Sur les principales raisons de la mortalité dans le monde et l’absence de mesures similaires à celles du Covid 
[L’auteur rappelle dans le livre que les trois principales causes de décès dans le monde sont : les blessures subies ou auto infligées (4 millions), les maladies transmissibles (10 millions) et les maladies chroniques (41 millions)]
« Une maladie infectieuse fait beaucoup plus peur qu’une maladie chronique. »
« Avec le Covid-19 on est à 1,8 million de morts sur 2020 donc on est sur des chiffres relativement faibles par rapport au nombre de gens qui meurent sur la planète chaque année (55 millions de personnes). Mais la question fondamentale c’est tous les problèmes sanitaires qui sont masqués par cette crise. Il faut saisir cette crise pour faire comprendre que la question centrale et essentielle de l’humanité c’est la question de la santé et qu’il faut se donner les moyens. Or nous ne sommes pas dans des systèmes économiques qui privilégient la santé humaine mais qui la détruisent de plus en plus. » 
« Derrière la question du Covid, qui est une crise écologique, il y a d’autres maladies chroniques qui sont de plus en plus des résultantes des crises environnementales. »
« Le plus fort recul de l’espérance de vie en Europe, c’est en 2015 à cause d’une épidémie de grippe. C’était la préfiguration du Covid. »
« La croissance économique ne prémunit pas contre les catastrophes pandémiques : les Etats-Unis est l’un des pays les plus enviés au monde en matière de croissance économique et on a néanmoins un pays qui est incapable de faire face aux défis sanitaires. »
« La croissance économique n’implique pas que l’on investisse les bénéfices dans le système sanitaire. Pour ça, il faut des politiques de santé. »

 Sur l’indicateur - tableau de bord de la pleine santé 
« Je ne propose pas un indicateur unique. »
« Le PIB dont on mesure la croissance réelle une fois soustraite l’inflation a un double désavantage : de substance et de forme. Non seulement, ce qu’il mesure est devenu minuscule par rapport aux défis du XXIè siècle mais la manière dont on le mesure est un problème car c’est un indicateur unique qui est censé résumer et résoudre tous les problèmes : santé, éducation, environnement… »
« Il faut sortir de la croissance sur le fond comme sur la forme et mesure d’autres choses que les biens et les services échangés sur les marchés - ce que ne mesure que le PIB. »
« L’espérance de vie est plus intéressante comme indicateur que le PIB. Mais il faut un tableau de bord que j’appelle de la pleine santé. »
« Vous pouvez mener des politiques de santé qui sauvent en tant qu’être biologique mais qui détruisent en tant qu’être psychologique. »
« On fait face aujourd’hui à une crise de santé mentale en France. »
« Les gens qui vivent le plus longtemps ont une richesse fondamentale : leur réseau de sociabilité. »
« La pleine santé, c’est un tableau de bord qui tient compte de tous les indicateurs possibles de la santé humaine et des liens de ces indicateurs avec les questions sociale et écologique. »

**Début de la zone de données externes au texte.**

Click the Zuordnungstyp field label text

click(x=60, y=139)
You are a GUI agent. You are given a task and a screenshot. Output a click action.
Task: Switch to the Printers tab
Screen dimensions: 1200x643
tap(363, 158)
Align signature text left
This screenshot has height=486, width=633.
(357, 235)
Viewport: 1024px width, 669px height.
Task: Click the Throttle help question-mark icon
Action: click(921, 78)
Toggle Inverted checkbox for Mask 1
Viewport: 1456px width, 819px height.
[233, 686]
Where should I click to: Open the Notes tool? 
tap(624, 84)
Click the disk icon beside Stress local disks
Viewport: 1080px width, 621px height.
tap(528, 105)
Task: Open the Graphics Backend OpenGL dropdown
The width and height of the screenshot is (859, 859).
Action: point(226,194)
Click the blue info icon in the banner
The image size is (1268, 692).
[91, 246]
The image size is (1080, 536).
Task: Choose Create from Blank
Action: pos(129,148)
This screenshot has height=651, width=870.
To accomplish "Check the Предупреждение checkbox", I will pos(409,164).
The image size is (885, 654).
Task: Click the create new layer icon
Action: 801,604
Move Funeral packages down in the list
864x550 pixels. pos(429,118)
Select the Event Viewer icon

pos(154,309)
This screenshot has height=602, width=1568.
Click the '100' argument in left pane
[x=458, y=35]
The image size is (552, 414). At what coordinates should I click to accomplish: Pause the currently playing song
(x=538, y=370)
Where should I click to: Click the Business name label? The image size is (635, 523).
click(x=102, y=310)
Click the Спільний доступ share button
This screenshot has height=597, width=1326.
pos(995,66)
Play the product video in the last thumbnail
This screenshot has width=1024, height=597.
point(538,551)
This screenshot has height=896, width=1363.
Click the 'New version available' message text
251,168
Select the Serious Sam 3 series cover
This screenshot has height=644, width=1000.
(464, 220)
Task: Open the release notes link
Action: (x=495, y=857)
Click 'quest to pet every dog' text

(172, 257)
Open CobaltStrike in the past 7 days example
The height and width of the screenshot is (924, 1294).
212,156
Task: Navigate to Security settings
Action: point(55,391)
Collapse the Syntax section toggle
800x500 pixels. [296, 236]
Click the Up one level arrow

 Sur le financement des politiques sanitaires 
« La croissance économique est appauvrissante puisqu’elle conduit aux pandémies. »
« Si la croissance économique amplifie le réchauffement climatique pour arriver à un monde invivable au-delà de 2 degrés, c’est que l’on est dans une spirale d’autodestruction. »
« Il reste le levier des inégalités : on peut faire des taxes sur le carbone pour réduire les effets du changement climatique, notamment sur le plan social, en faisant financer ces taxes par les plus riches. Une majorité de Français pourrait être bénéficiaire sur le plan du revenu grâce à une taxe payée par les plus riches. »
« On peut faire des économies de dépenses sociales en menant des politiques environnementales ambitieuses. »
« A chaque fois que l’on pose la question du coût de la transition écologique, il faut toujours répondre par le coût de la non-transition écologique. Quand on fait ça, on voit que les rapports sont de 1 à 10 voire 1 à 100. »

 Sur l’échelle d’action 
 « Il n’y a pas de gouvernement mondial alors que l’Union européenne est un gouvernement : c’est le bon niveau d’action qui peut avoir un impact mondial. »
« Si 2021 est vraiment l’année du Green New Deal européen, c’est-à-dire du fait de placer la totalité des politiques européennes sous l’égide de la transition écologique - ce qu’il faut absolument faire aujourd’hui -, cela aura un effet sur 500 millions de personnes sur la planète mais cela aura aussi un effet d’entraînement sur des milliards d’autres. »
« Le pouvoir d’action publique qui excède le cadre français, c’est le niveau européen donc c’est le bon niveau. »
 
 Sur la démographie 
« Il y a une décélération démographique - même si une cinquantaine de pays sont encore dans une phase de boom démographique. »
« Une solution a fait ses preuves : donner accès aux femmes à l’éducation, c’est-à-dire une réforme de justice sociale. »
« Derrière des réformes écologiques, se cache toujours la question sociale. »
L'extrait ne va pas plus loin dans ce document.